EL&F is starting to resonate with other opportunistic banks. In 2021, there were at least six notable acquisitions of independent equipment finance companies by community banks, along with several de novo startups. And now, more than 130 banks are members of the Equipment Leasing and Finance Association or ELFA — 38 community banks joined between 2017 and 2021.
EL&F Industry Overview
Roughly 80% of businesses in the U.S. choose to finance equipment. Meanwhile, net equipment lease and loan charge-offs have been historically lower than traditional C&I lending. In 2019, the weighted average net full-year loss for bank-owned lessors was 0.24%, according to ELFA’s highly regarded annual benchmarking Survey of Equipment Finance Activity, or SEFA.
The main reasons for the better risk metrics are that the equipment is essential to the borrowers’ business, and that the leases or loans amortize over the transaction terms. That means that loan-to-value ratios decline rapidly, even though many of them start out at 100%.
The yields and spreads in EL&F are also historically higher than other C&I assets. According to SEFA, the weighted average pretax yield for bank-owned lessors was 4.68% in 2019; the spread was 2.32%.
And SEFA reported that returns on average equity and average assets are also higher than traditional C&I. Bank-owned lessors enjoyed a weighted average ROAE of 10.9% and ROAA of 1.4% in 2019.
Common Business Models
The “small-ticket” or “vendor program” business model refers to transaction sizes that are under $250,000, and are widely considered to be small business lending. The focus in this space is on the source of equipment sales, whether that’s vendors, distributors or manufacturers. This business is very granular; delinquency and charge-off metrics are measured at the loan portfolio level instead of individual transactions. The market for this lending is national in nature, rather than local or within the bank footprint.
The “direct” model is predominantly middle ticket, with sizes of between $250,000 and $5 million per transaction. The focus of the lessors is primarily on the borrowers themselves, as opposed to the source of the equipment. The geography of this model can be within the footprint, regional or national in nature.
The “capital markets” model is simply a syndication channel for buying or selling from other leasing entities, both bank and nonbank.
Growing a Presence
There are several ways that banks typically enter and grow their EL&F businesses:
- Acquire an independent EL&F company.
- Lifting out an equipment finance team from other organizations.
- Starting up a business line or de novo startup.
- Participating in the EL&F capital markets as a buyer of leases, loans or portfolios.

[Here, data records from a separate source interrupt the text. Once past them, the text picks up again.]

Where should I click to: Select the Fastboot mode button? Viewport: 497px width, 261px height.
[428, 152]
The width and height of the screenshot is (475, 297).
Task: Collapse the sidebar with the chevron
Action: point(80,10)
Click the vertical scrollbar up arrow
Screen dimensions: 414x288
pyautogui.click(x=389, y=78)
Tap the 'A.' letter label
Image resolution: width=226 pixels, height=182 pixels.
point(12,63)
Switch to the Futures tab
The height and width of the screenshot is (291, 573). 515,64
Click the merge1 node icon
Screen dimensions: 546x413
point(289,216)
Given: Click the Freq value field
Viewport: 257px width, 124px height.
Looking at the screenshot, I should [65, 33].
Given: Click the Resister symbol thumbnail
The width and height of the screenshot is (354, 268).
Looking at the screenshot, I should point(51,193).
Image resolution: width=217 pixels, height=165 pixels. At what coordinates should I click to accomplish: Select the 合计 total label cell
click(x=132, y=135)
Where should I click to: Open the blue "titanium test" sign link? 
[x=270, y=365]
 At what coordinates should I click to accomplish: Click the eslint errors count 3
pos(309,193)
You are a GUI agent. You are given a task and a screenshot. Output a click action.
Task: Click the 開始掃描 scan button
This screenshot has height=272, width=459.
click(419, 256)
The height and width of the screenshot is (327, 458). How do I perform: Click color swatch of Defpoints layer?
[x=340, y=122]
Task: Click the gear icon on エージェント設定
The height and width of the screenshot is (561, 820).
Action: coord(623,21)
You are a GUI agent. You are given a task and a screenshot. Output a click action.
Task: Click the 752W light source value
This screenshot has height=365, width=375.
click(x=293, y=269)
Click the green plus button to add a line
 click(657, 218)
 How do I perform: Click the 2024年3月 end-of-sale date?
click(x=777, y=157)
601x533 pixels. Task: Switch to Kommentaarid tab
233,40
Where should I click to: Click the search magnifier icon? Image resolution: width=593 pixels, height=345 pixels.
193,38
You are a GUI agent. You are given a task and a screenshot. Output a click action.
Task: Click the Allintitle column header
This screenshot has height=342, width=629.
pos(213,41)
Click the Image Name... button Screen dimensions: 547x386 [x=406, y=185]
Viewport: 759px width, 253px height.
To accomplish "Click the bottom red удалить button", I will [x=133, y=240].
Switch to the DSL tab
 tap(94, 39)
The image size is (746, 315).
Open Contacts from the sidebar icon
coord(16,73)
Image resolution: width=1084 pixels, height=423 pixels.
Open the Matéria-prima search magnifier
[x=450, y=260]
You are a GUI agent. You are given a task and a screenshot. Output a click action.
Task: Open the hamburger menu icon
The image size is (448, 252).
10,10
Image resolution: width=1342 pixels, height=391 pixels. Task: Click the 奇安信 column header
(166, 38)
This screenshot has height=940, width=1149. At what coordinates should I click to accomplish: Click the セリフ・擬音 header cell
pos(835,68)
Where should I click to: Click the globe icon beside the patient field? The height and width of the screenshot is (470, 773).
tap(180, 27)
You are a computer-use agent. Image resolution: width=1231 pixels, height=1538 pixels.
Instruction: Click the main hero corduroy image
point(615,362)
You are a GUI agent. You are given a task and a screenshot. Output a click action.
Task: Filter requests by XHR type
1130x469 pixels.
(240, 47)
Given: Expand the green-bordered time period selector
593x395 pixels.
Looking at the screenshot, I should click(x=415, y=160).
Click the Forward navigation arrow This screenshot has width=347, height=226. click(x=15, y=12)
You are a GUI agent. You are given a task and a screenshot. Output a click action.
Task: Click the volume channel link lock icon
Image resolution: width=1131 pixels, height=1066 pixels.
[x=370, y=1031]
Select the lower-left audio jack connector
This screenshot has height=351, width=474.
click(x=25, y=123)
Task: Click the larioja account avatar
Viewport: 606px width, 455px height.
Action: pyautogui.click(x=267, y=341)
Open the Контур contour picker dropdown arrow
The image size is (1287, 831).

- Combining the above models in a hybrid.
The method of entering and participating in the EL&F space depends on a bank’s asset size, culture, geographic footprint and expectations for the scale of the leasing assets within some time frame. These are necessary considerations for bank executives and boards to determine before exploring their options. Banks usually engage an experienced advisor or consultant to help the C-suite and board in this discovery process.
EL&F remains an exciting business for any bank that wants to grow its C&I assets and customer base. My business associates and I have seen many community institutions successfully enter this business. Unfortunately, we have also seen a few banks fail to fully realize the full potential of EL&F. The strategy to entering the equipment finance space requires a thorough understanding of the business and how it fits within your bank’s culture.